Travailleurs Étrangers Le seul objectif des travailleurs étrangers et de travailler pour gagner de l'argent qu'il pourra renvoyer chez lui.

Longtemps confinés dans les usines, les ouvriers étrangers sont de plus en plus présents dans tous les secteurs d’activités de l’économie mauricienne. Éléments de réponse sur l’évolution de cette situation.

Il ne faut pas croire qu'on peut faire ce qu'on veut avec un travailleur étranger.

L'île Maurice doit-elle massivement employer des étrangers ? Si oui, pourquoi ? Et pourquoi faire venir des étrangers pour exécuter un travail qui aurait pu être fait par des Mauriciens ? Questions complexes auxquelles il n’y a pas de réponses simples.

Diverses raisons font qu’il y a plus de travailleurs étrangers que de chômeurs. « Étant donné que la situation est difficile chez elles, ces personnes sont disposées à quitter leur pays et leur famille pour venir travailler à Maurice. Certains de ces étrangers sont prêts à faire un travail difficile pour peu d’argent, ce qui n’est pas le cas pour la majorité des Mauriciens », explique l’économiste Pierre Dinan.

L’étranger est aussi plus disponible que le Mauricien. « Quand je quitte mon pays pour un travail à l'étranger, c’est parce que j’en ai besoin », fait remarquer Faizal Jeeroobarkhan, observateur et membre de Think Mauritius. « Le Mauricien a une famille et une vie en dehors du travail. Ce qui n’est pas le cas pour le travailleur bangladais dont le seul objectif est de travailler pour gagner de l’argent qu’il pourra renvoyer chez lui », a-t-il expliqué récemment, lors de l’émission 'Au cœur de l’info' sur Radio Plus.

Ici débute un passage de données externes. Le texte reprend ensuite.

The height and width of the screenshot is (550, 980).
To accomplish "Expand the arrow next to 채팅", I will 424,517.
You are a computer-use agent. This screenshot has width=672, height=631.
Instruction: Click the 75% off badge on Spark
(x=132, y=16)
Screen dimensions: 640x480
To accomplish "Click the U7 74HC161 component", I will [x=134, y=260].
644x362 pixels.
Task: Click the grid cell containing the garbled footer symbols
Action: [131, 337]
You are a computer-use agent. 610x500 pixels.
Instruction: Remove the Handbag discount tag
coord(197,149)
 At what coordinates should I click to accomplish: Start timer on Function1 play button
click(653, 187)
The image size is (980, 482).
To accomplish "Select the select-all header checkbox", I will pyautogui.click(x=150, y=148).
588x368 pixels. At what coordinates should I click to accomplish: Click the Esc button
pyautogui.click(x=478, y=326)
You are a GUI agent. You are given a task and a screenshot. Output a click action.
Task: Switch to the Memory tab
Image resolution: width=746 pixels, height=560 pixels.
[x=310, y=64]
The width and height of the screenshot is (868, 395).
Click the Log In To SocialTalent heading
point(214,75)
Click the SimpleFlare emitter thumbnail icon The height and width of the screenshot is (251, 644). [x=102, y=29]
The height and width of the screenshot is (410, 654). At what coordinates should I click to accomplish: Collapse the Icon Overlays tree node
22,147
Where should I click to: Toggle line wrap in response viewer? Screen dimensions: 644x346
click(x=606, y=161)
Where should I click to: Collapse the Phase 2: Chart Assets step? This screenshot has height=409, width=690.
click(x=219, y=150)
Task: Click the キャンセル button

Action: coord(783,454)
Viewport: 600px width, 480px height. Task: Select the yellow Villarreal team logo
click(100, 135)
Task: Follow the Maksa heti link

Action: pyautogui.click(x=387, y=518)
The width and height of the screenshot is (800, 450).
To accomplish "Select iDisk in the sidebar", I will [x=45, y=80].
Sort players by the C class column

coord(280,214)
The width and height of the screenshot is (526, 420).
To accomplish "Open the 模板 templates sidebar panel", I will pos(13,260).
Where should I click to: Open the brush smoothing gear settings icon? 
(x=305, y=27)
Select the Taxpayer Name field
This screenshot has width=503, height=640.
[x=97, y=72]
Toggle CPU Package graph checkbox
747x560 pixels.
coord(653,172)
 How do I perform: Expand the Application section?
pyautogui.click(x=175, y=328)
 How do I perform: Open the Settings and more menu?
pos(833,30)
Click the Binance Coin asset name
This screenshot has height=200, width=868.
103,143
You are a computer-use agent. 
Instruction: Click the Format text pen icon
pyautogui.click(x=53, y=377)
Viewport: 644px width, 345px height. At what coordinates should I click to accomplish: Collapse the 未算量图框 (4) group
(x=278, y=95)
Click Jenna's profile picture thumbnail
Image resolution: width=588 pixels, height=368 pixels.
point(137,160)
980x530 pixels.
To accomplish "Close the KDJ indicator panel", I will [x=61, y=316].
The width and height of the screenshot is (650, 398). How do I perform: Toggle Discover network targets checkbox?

« Je peux comprendre le souci de ceux qui ont besoin de travailleurs qui doivent être disponibles en permanence, mais il ne faut pas croire qu’on peut faire ce qu'on veut avec un travailleur étranger », déclare Pradeep Dursun, Chief Operating Officer (COO) de Business Mauritius.

Plus disponibles

Que les travailleurs étrangers soient plus disponibles que certains Mauriciens n’est pas étonnant. « L’étranger est venu pour se faire un maximum d’argent. Certains sont même prêts à faire plus que ce que la loi permet. On croit que le travailleur étranger est plus travailleur et le Mauricien est moins sérieux, mais c’est une légende urbaine. Ce qui est vrai, c’est que le Mauricien a de plus en plus tendance à trouver l’équilibre entre son travail et sa vie privée. Et cela est tout à fait permis par la loi », ajoute Pradeep Dursun.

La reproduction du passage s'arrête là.